While Canopy is currently only permitted to produce and sell medical cannabis, current CEO Bruce Linton said he expects legalization to allow licensed producers to enter the recreational market.

“I think what [legalization] will do is create a platform which takes the current lawful provision of marijuana on a medical basis and extends that platform to provide it to venues which will be permitted to distribute it,” he said.

Canada’s recreational cannabis market has been valued at potentially $5 billion by Dundee Capital Markets analyst Aaron Salz.

In September, Rifici became a board member with Aurora Cannabis Inc. and CEO of Nesta Holding Co. Ltd., “an investment holding company focused on acquiring, cultivating and monetizing cannabis businesses for the U.S. market.”

The Liberal Party also denied that Rifici offers any conflict of interest with his involvement with the party and the cannabis industry.

Party spokesperson Olivier Duchesneau said Rifici had no role in policy decisions and his involvement ”consists strictly of assisting the board on finance-related matters.”

“Our official position is rooted in the democratic will of our members and has nothing to do with Mr. Rifici’s personal views on the matter,” said Duchesneau.

Co-founder of Democracy Watch Duff Conacher said the relationship between Rifici and the government warrants the use of an “integrity monitor” to avoid a conflict of interest.

After four years of volunteering as CFO, Conacher said Rifici could use this “favour” to call in one of his own.

“[The Liberals] have to ensure the policy they’ve promised to implement is done in a way that fully upholds the public interest and does not protect any private interest that they have ties to,” Conacher said.

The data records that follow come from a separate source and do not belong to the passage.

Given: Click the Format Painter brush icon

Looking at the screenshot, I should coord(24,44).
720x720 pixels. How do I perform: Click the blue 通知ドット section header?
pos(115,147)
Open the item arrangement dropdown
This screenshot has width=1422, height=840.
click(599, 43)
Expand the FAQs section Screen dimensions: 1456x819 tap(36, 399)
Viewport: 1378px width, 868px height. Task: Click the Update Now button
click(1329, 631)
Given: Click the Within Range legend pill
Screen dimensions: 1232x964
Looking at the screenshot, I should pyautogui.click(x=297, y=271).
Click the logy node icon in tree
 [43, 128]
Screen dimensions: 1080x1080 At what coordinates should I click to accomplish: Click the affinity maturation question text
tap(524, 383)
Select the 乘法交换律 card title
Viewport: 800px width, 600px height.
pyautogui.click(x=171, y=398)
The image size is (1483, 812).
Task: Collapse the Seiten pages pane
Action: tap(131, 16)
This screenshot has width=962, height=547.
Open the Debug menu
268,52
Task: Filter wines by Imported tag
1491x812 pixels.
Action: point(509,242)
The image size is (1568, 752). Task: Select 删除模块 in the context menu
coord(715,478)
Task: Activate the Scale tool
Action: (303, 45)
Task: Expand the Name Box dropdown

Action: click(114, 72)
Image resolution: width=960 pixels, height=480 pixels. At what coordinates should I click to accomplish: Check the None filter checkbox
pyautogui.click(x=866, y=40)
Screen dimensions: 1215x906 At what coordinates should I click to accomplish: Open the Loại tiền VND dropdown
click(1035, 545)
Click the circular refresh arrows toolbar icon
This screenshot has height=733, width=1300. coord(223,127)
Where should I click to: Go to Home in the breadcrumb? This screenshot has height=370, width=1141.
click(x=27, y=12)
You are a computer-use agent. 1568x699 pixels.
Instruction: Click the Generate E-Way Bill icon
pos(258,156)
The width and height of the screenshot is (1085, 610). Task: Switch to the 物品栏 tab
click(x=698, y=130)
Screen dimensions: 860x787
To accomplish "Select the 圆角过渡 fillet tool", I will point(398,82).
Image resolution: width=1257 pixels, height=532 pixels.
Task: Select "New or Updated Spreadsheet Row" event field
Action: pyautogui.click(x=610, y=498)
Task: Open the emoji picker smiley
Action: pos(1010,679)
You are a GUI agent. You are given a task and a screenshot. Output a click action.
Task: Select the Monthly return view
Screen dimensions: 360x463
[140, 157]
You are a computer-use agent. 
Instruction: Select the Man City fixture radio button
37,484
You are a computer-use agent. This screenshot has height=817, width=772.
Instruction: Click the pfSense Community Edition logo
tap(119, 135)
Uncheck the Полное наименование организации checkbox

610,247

Coancher recommended a monitor appointed by the ethics commissioner or the auditor general to ensure “nothing is being done that favour [Rifici’s] companies in particular.”

The Liberals have offered no timeline or plan for their promise to legalize and regulate cannabis.

Linton said he expected the process to take another year before the recreational market is opened up.

“I have the potential to have a lot more customers,” Linton said. “I think we’ll be able to meet the demand.”